Estes conflitos “semeiam violência, terror e morte e afetam, mais uma vez, tantos inocentes”, afirmou o Papa, na sua oração dominical em Castel Gandolfo, onde está de férias.
“Não permitamos que estes ventos apaguem a chama da esperança e da paz, por mais frágil e vulnerável que esta seja”, afirmou Leão XIV, às portas do palácio apostólico, em frente à Praça da Liberdade daquela localidade situada a cerca de 30 quilómetros de Roma.
Leão XIV manifestou o desejo “de que se percorra com esperança o caminho do diálogo, do encontro e da diplomacia”, porque é o caminho “capaz de conduzir a uma paz justa e duradoura, na qual os povos possam viver reconciliados, em segurança mútua e no respeito pela dignidade de cada pessoa”.
Hoje, dia em que se celebra o Domingo do Mar no calendário católico, o Papa aproveitou a mensagem a todos “os marinheiros, pescadores e trabalhadores portuários do mundo” para falar dos conflitos militares no mar de Azov e em Ormuz.
As vidas dos marinheiros são marcadas “pelo afastamento dos seus entes queridos e, por vezes, pelo receio dos conflitos que assolam as rotas marítimas, que sustentam, com um trabalho paciente e silencioso, o comércio e a vida de muitos povos”, afirmou.
Leão XIV deslocou-se no domingo passado ao Palácio Apostólico de Castel Gandolfo para iniciar um período de descanso que se prolongará até 27 de julho.
Durante estas semanas, todas as audiências gerais, privadas e especiais ficarão suspensas, mas o Papa realizará algumas atividades, como a deste sábado, em que almoçou com pessoas vulneráveis.

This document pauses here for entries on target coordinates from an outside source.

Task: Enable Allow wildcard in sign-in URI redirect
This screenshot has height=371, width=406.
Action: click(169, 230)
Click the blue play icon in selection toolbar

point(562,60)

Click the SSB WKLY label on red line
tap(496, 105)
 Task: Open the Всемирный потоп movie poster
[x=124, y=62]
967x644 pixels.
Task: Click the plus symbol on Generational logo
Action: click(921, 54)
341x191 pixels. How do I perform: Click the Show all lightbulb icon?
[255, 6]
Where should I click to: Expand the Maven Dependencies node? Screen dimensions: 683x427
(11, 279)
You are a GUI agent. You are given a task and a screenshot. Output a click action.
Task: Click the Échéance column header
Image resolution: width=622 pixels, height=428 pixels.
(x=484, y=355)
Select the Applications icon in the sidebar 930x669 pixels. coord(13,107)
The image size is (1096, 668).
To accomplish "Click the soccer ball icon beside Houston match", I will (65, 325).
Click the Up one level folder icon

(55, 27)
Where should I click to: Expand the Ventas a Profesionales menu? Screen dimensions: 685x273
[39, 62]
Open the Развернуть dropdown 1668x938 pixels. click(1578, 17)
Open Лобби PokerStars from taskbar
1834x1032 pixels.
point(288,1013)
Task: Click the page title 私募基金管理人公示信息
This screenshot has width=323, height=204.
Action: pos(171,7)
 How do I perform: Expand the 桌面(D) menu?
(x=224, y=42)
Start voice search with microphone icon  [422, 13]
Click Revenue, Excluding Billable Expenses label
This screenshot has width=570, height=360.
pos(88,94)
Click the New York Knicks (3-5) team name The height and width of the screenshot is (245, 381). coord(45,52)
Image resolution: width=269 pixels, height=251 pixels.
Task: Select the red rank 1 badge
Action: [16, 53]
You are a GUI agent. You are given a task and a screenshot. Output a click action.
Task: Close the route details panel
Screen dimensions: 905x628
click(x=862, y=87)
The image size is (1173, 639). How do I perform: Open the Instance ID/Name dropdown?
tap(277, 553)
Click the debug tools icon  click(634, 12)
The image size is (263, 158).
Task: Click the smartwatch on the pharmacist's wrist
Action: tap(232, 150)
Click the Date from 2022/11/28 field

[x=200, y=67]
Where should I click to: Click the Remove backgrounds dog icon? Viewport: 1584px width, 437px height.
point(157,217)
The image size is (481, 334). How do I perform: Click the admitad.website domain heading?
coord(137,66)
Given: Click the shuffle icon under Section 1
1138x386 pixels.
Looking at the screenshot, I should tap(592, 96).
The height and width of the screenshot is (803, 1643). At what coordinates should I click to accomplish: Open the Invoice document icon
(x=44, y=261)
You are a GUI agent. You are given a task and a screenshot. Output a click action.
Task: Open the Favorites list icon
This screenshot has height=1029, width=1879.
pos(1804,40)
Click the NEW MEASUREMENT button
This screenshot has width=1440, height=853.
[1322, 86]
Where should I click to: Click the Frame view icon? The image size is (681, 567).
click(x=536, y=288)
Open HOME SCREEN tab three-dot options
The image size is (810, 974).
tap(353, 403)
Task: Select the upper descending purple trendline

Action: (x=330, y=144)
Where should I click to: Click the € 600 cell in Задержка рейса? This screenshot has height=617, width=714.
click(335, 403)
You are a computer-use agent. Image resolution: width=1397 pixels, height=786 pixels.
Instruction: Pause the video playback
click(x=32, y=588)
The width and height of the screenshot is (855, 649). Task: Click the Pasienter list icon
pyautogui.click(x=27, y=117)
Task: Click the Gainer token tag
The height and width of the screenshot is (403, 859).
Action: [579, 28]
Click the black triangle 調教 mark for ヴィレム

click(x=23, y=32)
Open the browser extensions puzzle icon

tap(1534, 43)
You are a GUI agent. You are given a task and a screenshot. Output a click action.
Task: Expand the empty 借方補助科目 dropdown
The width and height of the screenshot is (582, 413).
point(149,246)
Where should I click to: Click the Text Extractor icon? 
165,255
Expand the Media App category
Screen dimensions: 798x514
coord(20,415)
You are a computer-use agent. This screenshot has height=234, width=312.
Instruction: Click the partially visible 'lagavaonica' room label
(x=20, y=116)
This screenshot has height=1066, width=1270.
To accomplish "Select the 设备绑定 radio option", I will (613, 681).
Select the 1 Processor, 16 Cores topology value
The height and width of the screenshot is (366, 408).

Tem ainda previsto visitar a Biblioteca Apostólica Vaticana e irá inaugurar o primeiro capítulo do ciclo de exposições “Catástrofe e Maravilha”, no qual as obras de três criadores contemporâneos — o artista JR, o tipógrafo Bill Morany e o chef Fulvio Pierangelini — “estabelecerão um diálogo com o património e os espaços destas salas, numa reflexão dedicada à água como ameaça e como recurso”, referiram os organizadores.
Está previsto que as audiências gerais sejam retomadas normalmente a 5 de agosto.